Stored records
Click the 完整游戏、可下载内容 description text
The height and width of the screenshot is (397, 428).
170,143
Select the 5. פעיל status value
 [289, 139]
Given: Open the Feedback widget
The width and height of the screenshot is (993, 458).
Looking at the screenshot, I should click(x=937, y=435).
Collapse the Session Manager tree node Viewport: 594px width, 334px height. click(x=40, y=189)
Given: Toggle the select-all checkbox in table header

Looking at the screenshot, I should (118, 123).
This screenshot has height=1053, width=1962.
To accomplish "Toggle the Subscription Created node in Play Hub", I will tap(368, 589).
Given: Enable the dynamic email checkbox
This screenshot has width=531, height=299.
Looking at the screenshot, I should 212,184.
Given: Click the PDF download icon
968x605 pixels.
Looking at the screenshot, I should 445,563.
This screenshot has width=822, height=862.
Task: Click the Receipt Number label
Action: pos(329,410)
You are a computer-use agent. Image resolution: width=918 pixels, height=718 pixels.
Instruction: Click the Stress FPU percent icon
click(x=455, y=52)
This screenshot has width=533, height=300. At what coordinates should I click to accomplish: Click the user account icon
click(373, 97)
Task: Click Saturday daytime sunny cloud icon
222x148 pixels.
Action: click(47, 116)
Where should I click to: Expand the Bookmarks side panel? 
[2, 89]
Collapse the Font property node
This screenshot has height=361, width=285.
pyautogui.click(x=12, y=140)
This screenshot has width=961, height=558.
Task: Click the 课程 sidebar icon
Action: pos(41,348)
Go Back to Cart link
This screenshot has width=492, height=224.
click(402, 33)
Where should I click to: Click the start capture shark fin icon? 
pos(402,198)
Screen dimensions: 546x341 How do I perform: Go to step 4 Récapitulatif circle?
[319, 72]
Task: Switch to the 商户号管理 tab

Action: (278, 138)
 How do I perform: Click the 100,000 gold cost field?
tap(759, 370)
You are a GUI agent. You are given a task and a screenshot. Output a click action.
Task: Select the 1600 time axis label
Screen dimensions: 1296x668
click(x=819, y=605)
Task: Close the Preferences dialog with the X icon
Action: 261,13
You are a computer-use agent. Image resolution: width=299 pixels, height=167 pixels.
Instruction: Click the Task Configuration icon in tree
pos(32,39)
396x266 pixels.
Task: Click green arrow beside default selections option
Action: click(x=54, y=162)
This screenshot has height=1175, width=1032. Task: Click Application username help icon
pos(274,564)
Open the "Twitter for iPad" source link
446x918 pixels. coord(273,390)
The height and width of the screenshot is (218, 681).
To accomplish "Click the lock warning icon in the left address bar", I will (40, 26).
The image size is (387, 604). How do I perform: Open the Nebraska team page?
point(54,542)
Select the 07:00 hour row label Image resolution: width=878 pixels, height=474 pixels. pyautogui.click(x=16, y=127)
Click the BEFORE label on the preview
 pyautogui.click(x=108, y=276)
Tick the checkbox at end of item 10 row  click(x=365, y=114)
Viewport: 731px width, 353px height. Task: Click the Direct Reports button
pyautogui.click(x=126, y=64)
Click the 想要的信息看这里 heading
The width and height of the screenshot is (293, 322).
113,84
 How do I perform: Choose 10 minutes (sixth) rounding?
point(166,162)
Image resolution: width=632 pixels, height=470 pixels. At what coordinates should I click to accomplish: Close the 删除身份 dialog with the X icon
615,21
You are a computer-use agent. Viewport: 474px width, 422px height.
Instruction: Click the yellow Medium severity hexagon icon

Exercise requirements: Start at the top line of the records and retype them all exactly.

Task answer:
Click the 完整游戏、可下载内容 description text
The height and width of the screenshot is (397, 428).
170,143
Select the 5. פעיל status value
 [289, 139]
Given: Open the Feedback widget
The width and height of the screenshot is (993, 458).
Looking at the screenshot, I should click(x=937, y=435).
Collapse the Session Manager tree node Viewport: 594px width, 334px height. click(x=40, y=189)
Given: Toggle the select-all checkbox in table header

Looking at the screenshot, I should (118, 123).
This screenshot has height=1053, width=1962.
To accomplish "Toggle the Subscription Created node in Play Hub", I will tap(368, 589).
Given: Enable the dynamic email checkbox
This screenshot has width=531, height=299.
Looking at the screenshot, I should 212,184.
Given: Click the PDF download icon
968x605 pixels.
Looking at the screenshot, I should 445,563.
This screenshot has width=822, height=862.
Task: Click the Receipt Number label
Action: pos(329,410)
You are a computer-use agent. Image resolution: width=918 pixels, height=718 pixels.
Instruction: Click the Stress FPU percent icon
click(x=455, y=52)
This screenshot has width=533, height=300. At what coordinates should I click to accomplish: Click the user account icon
click(373, 97)
Task: Click Saturday daytime sunny cloud icon
222x148 pixels.
Action: click(47, 116)
Where should I click to: Expand the Bookmarks side panel? 
[2, 89]
Collapse the Font property node
This screenshot has height=361, width=285.
pyautogui.click(x=12, y=140)
This screenshot has width=961, height=558.
Task: Click the 课程 sidebar icon
Action: pos(41,348)
Go Back to Cart link
This screenshot has width=492, height=224.
click(402, 33)
Where should I click to: Click the start capture shark fin icon? 
pos(402,198)
Screen dimensions: 546x341 How do I perform: Go to step 4 Récapitulatif circle?
[319, 72]
Task: Switch to the 商户号管理 tab

Action: (278, 138)
 How do I perform: Click the 100,000 gold cost field?
tap(759, 370)
You are a GUI agent. You are given a task and a screenshot. Output a click action.
Task: Select the 1600 time axis label
Screen dimensions: 1296x668
click(x=819, y=605)
Task: Close the Preferences dialog with the X icon
Action: 261,13
You are a computer-use agent. Image resolution: width=299 pixels, height=167 pixels.
Instruction: Click the Task Configuration icon in tree
pos(32,39)
396x266 pixels.
Task: Click green arrow beside default selections option
Action: click(x=54, y=162)
This screenshot has height=1175, width=1032. Task: Click Application username help icon
pos(274,564)
Open the "Twitter for iPad" source link
446x918 pixels. coord(273,390)
The height and width of the screenshot is (218, 681).
To accomplish "Click the lock warning icon in the left address bar", I will (40, 26).
The image size is (387, 604). How do I perform: Open the Nebraska team page?
point(54,542)
Select the 07:00 hour row label Image resolution: width=878 pixels, height=474 pixels. pyautogui.click(x=16, y=127)
Click the BEFORE label on the preview
 pyautogui.click(x=108, y=276)
Tick the checkbox at end of item 10 row  click(x=365, y=114)
Viewport: 731px width, 353px height. Task: Click the Direct Reports button
pyautogui.click(x=126, y=64)
Click the 想要的信息看这里 heading
The width and height of the screenshot is (293, 322).
113,84
 How do I perform: Choose 10 minutes (sixth) rounding?
point(166,162)
Image resolution: width=632 pixels, height=470 pixels. At what coordinates should I click to accomplish: Close the 删除身份 dialog with the X icon
615,21
You are a computer-use agent. Viewport: 474px width, 422px height.
Instruction: Click the yellow Medium severity hexagon icon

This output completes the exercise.